Hi everyone, Did anyone ever encounter the followi...
# troubleshooting
r
Hi everyone, Did anyone ever encounter the following error while trying to create a catalog with iceberg table sink using a Glue catalog implementation?
Copy code
org.apache.flink.table.api.ValidationException: Could not find any factory for identifier 'iceberg' that implements 'org.apache.flink.table.factories.CatalogFactory' in the classpath
I am trying to connect to an iceberg table hosted on AWS Glue catalog from a Flink application running on AWS Managed Service for Flink. The SQL statement I am running:
Copy code
CREATE CATALOG glue_catalog WITH (
        'type'='iceberg',
        'warehouse'='<s3://my-bucket/prefix>',
        'catalog-impl'='org.apache.iceberg.aws.glue.GlueCatalog',
        'io-impl'='org.apache.iceberg.aws.s3.S3FileIO'
);
I bundled the two necessary jar files (
iceberg-flink-runtime
and
iceberg-aws-bundle
as per the iceberg-aws integration docs) into an uber jar and checked that the
iceberg
identifier exists in that uber jar:
Copy code
Available factory identifiers are:

blackhole
datagen
filesystem
kinesis
iceberg
print
But when I try to run the flink app it doesn’t seem to find the
iceberg
identifier’s implementations and I get the above-mentioned error. Does anyone know how can I resolve this?
d
First check release notes and make sure that Iceburg & AWS Glue versions are compatible with your flink version. Read release notes carefully.
Also check everything is properly on the classpath. If your using some managed services there might be additional configurations needed. For AWS MSK for flink make sure the deployment configuration includes the needed jars on the classpath
make sure IAM role associated with your flink app has the permissions to interact with AWS Glue including creating, describing, updating catalogs & databases.
bump up Log level to DEBUG this might provide more information about why the factory is not loaded.
r
Ok it turns out I was a bit stupid.
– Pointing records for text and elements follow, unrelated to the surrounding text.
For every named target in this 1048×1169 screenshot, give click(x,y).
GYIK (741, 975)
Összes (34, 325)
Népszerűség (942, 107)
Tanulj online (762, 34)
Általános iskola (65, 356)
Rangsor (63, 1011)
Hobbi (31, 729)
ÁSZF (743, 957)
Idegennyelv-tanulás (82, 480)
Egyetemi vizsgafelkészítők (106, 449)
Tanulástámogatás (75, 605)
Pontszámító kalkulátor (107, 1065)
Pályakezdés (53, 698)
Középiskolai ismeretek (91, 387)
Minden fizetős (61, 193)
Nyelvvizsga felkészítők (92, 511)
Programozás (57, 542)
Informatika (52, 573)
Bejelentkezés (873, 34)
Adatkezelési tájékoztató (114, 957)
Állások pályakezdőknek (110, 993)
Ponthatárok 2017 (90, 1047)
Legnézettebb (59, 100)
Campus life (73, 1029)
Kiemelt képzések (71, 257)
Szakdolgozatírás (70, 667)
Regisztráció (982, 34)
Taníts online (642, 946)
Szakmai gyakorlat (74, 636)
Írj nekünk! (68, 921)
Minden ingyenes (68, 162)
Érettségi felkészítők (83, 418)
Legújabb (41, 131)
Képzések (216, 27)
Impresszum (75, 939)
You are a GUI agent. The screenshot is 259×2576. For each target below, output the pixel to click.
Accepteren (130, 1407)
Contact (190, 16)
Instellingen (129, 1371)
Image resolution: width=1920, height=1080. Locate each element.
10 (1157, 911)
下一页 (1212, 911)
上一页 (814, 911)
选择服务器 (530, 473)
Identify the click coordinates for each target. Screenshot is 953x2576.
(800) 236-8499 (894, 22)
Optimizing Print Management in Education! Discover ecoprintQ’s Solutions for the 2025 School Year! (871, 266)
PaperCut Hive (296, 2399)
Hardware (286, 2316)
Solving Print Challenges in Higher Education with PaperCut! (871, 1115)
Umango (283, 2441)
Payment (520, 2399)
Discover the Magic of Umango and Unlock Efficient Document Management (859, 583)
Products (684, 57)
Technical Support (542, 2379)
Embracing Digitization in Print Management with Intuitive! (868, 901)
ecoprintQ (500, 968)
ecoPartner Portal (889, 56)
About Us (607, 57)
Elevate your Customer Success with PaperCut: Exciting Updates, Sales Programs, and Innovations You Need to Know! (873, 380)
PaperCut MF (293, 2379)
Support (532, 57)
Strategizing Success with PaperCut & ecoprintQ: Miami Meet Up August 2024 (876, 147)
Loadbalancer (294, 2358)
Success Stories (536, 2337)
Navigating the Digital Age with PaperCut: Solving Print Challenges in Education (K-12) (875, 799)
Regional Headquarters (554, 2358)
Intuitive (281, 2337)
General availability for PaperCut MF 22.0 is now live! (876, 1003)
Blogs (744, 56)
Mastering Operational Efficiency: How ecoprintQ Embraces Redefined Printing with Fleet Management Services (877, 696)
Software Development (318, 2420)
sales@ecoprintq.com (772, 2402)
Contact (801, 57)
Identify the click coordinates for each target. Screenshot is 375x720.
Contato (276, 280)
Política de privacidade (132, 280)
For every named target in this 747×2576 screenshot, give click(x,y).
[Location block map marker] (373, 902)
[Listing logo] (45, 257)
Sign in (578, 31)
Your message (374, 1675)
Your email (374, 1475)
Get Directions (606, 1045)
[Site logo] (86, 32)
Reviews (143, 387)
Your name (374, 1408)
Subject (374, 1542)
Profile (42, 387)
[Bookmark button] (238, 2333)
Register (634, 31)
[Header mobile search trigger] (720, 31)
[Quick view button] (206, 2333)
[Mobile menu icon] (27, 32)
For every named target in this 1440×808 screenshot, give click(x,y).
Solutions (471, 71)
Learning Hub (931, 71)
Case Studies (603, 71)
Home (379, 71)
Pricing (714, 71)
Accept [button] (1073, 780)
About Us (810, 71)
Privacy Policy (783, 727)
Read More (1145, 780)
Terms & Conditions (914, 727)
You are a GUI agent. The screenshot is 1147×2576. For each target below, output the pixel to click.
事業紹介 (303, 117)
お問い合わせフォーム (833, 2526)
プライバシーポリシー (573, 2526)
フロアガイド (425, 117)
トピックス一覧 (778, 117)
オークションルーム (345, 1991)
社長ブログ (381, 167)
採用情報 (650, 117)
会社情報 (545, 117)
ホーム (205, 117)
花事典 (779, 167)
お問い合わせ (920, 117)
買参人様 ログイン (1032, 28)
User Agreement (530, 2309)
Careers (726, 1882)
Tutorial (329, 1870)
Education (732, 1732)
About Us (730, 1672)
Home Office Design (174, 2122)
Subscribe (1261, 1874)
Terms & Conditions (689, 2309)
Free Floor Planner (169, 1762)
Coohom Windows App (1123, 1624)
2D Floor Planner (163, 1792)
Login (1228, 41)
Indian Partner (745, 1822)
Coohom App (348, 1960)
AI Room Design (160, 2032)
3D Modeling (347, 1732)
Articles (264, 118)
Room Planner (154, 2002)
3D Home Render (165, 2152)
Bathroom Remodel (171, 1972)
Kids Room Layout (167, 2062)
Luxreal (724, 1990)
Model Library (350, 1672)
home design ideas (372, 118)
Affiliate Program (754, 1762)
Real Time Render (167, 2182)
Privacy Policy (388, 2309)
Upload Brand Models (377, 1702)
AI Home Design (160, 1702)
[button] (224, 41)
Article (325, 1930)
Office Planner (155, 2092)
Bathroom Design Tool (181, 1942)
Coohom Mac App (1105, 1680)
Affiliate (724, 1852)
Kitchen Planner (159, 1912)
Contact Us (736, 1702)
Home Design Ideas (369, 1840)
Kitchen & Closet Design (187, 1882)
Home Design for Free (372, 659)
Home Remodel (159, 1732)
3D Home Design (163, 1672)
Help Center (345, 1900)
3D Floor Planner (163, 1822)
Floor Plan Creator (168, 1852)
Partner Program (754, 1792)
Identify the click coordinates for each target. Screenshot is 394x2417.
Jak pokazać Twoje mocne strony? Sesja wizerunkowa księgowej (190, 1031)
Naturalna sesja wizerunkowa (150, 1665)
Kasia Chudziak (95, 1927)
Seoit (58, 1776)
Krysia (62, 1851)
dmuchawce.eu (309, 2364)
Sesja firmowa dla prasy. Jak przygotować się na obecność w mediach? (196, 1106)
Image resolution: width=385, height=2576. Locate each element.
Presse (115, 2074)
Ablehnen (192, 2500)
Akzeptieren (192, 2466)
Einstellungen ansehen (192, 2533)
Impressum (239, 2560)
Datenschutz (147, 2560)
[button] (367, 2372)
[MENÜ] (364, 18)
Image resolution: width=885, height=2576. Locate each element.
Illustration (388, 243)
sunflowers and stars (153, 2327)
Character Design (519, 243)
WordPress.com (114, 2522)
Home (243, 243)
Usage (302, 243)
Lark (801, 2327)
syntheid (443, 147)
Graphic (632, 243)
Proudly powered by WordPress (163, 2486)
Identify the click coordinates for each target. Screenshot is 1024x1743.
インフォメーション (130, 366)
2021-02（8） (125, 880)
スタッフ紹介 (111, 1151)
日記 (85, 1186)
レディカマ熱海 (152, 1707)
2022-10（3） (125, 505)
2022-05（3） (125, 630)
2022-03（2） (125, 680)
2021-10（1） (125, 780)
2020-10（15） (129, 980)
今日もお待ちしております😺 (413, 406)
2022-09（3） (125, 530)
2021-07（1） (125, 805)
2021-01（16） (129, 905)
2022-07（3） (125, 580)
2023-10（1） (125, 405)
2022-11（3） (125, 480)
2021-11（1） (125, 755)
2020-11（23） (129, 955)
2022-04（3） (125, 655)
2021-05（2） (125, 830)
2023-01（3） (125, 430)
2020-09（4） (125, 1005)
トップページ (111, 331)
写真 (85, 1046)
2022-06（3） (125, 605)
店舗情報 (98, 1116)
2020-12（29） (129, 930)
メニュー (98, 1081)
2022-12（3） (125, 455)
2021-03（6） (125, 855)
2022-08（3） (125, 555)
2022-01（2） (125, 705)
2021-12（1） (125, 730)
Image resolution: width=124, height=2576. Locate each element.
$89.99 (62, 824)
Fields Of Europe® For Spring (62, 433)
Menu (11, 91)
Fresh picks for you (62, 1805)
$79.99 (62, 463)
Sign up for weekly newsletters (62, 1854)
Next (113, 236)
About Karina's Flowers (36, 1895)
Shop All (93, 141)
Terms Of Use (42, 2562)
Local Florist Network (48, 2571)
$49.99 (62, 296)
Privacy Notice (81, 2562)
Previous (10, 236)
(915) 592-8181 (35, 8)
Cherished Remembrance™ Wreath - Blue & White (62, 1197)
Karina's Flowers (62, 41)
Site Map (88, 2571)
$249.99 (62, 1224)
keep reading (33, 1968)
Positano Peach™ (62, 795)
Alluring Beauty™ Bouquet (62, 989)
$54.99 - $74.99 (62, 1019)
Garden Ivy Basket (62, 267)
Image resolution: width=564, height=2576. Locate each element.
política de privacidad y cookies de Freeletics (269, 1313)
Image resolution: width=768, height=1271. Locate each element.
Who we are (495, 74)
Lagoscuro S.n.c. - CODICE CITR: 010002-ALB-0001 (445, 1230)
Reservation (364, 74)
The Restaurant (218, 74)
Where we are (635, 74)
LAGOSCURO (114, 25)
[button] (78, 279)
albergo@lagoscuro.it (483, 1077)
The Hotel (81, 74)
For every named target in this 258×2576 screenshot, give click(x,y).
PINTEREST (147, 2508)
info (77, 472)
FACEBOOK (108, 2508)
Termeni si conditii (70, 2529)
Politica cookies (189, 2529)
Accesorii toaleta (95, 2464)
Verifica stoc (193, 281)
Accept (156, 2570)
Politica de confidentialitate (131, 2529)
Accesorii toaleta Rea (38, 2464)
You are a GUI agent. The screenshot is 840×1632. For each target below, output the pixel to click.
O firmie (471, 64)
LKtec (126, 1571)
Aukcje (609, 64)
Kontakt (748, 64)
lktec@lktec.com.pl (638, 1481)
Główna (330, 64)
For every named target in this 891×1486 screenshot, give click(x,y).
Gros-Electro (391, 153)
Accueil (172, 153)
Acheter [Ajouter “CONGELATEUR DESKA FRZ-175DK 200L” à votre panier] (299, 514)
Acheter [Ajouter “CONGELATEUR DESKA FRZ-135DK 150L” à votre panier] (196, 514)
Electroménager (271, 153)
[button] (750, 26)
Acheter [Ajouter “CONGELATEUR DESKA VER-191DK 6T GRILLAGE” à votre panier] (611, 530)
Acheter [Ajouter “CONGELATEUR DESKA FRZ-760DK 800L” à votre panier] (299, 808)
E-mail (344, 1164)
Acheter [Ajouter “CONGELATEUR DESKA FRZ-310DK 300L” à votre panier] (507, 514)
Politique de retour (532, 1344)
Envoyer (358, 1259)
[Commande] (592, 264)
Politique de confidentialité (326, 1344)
I was trying to run my application code locally first to see if I would have any issues before deploying it to Managed Flink, but I guess the local flink python driver is different from the aws one because when I ran it on AWS Managed Flink I did not get this error.
But thank you for all the help! 🙏
d
`yeah there can be some differences when moving onto AWS
You might try LocalStack for dev. It allows a very similar environment to AWS but run locally.